Hi experts,
We are getting this error consistently while querying data from Splunk Enterprise hosted in the company's internal network.
String token = System.getenv("SPLUNK_TOKEN"); ServiceArgs loginArgs = new ServiceArgs(); loginArgs.setPort(8089); loginArgs.setHost("splunk.org.company.com"); loginArgs.setScheme("https"); loginArgs.setToken(String.format("Bearer %s", token)); service = new Service(loginArgs); log.info("service val is {}", service.toString()); Service.setValidateCertificates(false);
Here is the stack trace.
@tscroggins Yes, the certificate is imported on the client. SDK is calling from a docker image, and in the docker startup we have added instructions to import root CA, and the the splunk certificate.
Ugh. Docker 😉
But seriously, first things first. Check with normal openssl whether you can properly connect to the server. If not, then problems are on the server's side. If yes, then on the client's side.

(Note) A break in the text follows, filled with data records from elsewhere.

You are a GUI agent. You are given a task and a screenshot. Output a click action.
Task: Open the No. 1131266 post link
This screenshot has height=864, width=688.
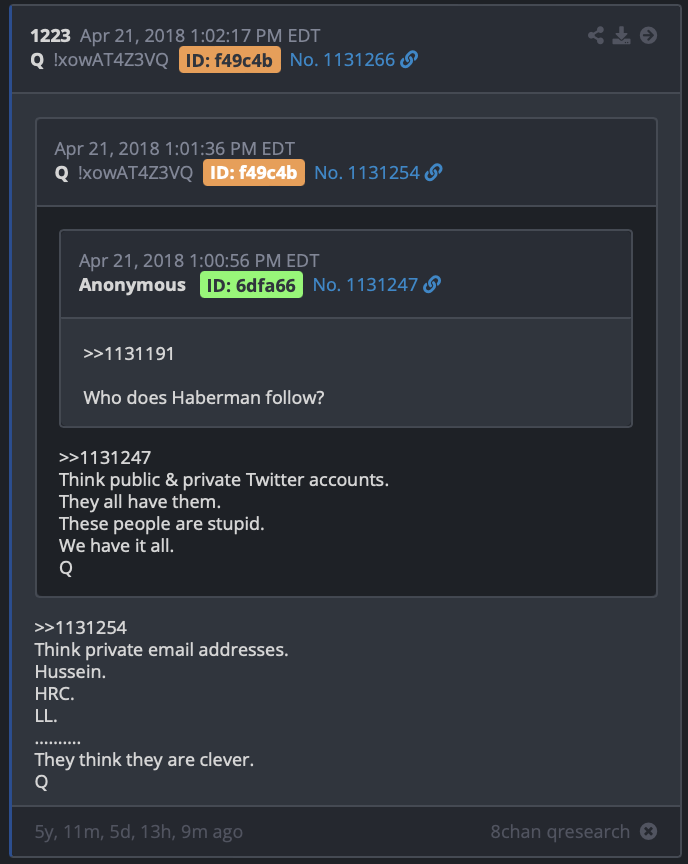click(x=342, y=60)
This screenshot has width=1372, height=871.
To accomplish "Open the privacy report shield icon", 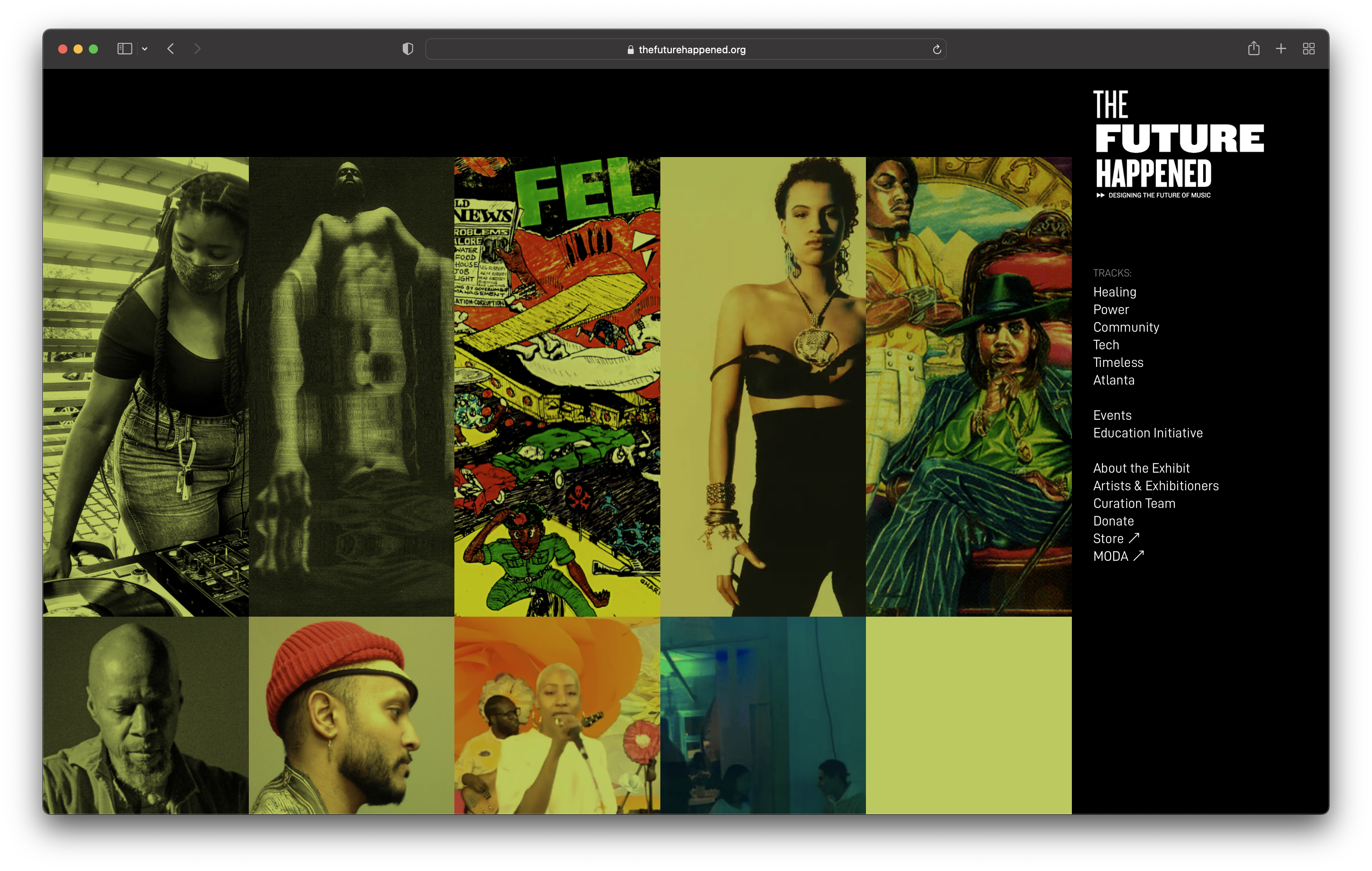I will click(x=407, y=49).
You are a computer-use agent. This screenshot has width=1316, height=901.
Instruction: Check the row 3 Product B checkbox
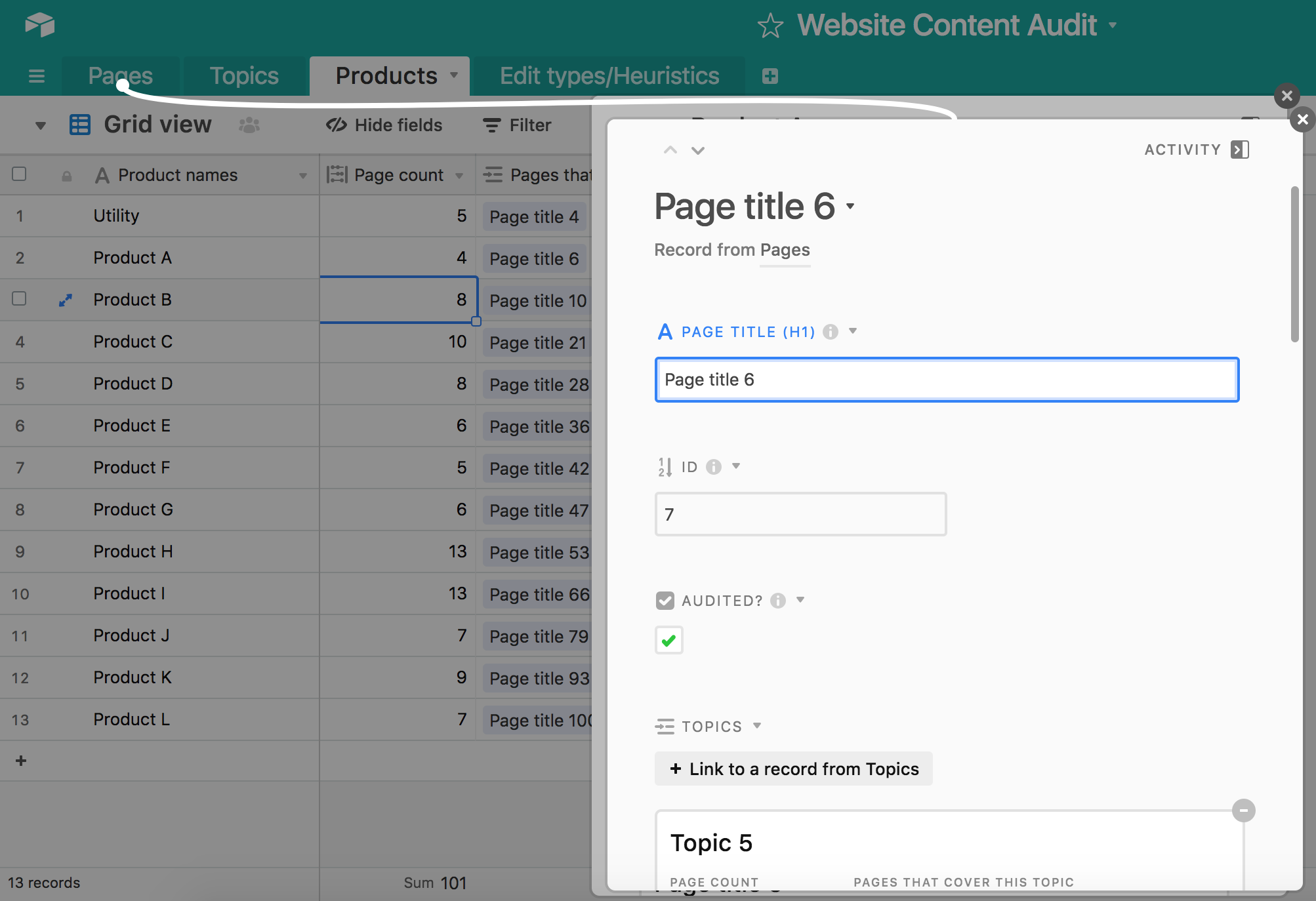tap(19, 298)
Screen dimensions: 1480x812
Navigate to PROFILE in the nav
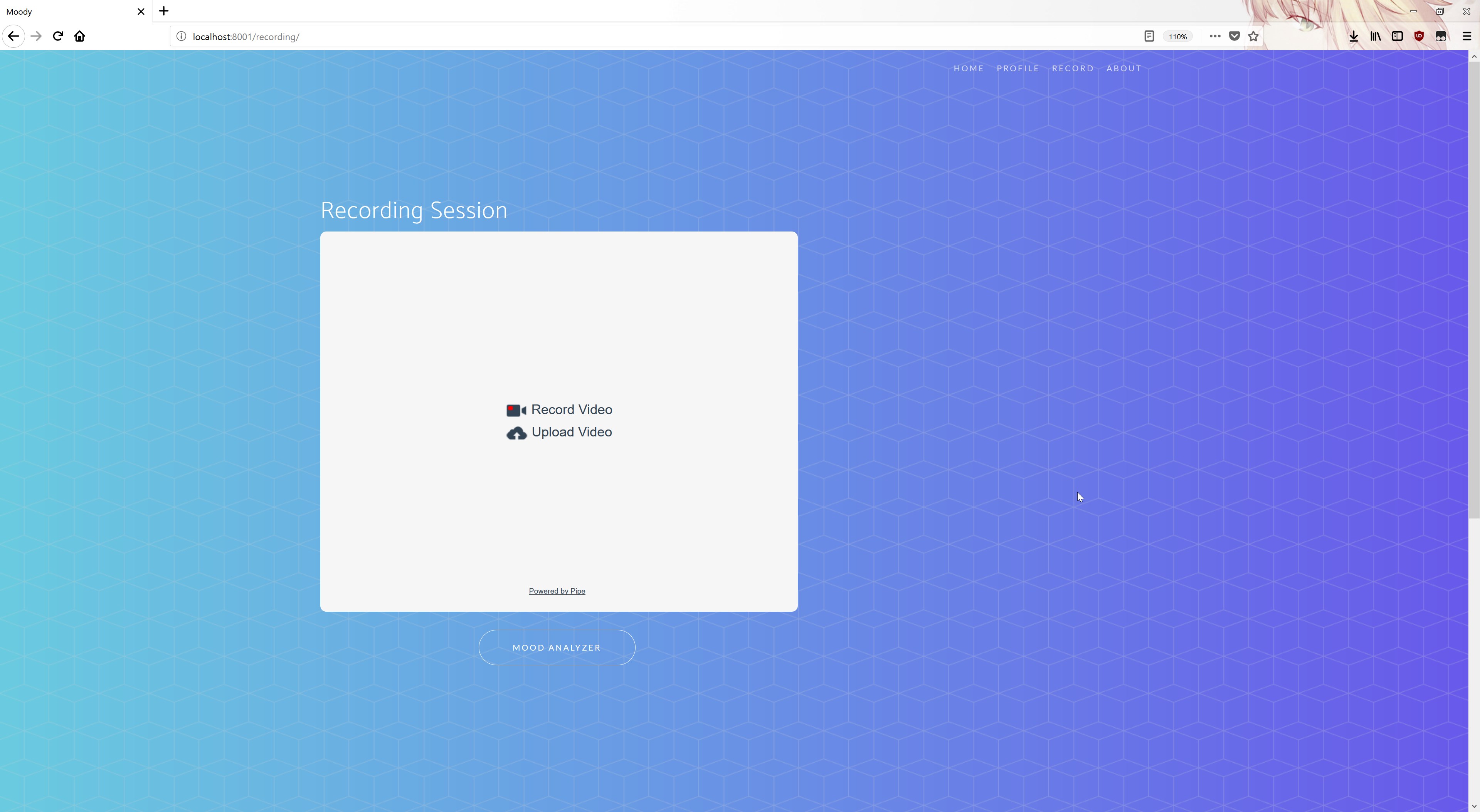click(x=1018, y=68)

openssl s_client -connect splunk.your.org.domain:8089 -CAfile path_to/your_rootCA.pem
Hi @ssbapat,
A complete stack trace would reveal more, but in a nutshell, certificate verification failed in the underlying SSL/TLS class. Does "splunk.org.company.com" (or the actual hostname) match either the common name (cn) or a subject alternative name (SAN or subjectAltName) on the server's certificate? Are all certificates in the server's certificate chain trusted by the client?